Task brief:
Gather every line of the entries that includes the word "sidebar".

Extracted data:
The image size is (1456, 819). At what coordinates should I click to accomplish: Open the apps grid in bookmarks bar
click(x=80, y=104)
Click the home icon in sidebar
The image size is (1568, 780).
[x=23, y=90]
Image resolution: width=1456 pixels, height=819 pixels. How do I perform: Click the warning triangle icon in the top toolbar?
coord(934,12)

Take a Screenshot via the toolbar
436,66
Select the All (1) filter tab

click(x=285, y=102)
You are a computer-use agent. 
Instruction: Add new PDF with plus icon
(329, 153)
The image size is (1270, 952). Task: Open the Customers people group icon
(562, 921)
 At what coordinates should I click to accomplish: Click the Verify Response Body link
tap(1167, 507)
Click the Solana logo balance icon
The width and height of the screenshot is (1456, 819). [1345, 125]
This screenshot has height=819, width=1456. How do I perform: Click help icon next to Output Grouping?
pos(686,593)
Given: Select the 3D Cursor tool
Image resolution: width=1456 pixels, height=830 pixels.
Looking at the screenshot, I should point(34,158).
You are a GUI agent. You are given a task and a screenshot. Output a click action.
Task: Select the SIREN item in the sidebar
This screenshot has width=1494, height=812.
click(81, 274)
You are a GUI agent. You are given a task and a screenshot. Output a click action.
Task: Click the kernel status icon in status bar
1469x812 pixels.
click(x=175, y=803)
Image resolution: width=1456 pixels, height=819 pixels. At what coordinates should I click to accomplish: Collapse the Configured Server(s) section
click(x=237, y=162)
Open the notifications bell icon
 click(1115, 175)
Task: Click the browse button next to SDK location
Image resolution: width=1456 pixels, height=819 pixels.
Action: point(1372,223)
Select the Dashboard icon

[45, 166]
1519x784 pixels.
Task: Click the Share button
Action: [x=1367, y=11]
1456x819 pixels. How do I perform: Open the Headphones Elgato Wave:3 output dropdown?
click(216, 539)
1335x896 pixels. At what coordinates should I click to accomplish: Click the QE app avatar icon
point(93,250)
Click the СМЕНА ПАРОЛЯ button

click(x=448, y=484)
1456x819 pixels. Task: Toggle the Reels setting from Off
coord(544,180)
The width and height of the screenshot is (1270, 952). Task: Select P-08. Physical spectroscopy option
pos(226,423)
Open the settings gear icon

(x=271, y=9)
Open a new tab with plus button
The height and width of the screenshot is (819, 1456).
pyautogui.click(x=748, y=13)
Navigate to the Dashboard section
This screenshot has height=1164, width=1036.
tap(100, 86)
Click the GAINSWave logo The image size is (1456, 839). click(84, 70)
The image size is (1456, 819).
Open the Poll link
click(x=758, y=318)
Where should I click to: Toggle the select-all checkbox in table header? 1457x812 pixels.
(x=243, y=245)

Task solution:
Click the home icon in sidebar
Task: Select the SIREN item in the sidebar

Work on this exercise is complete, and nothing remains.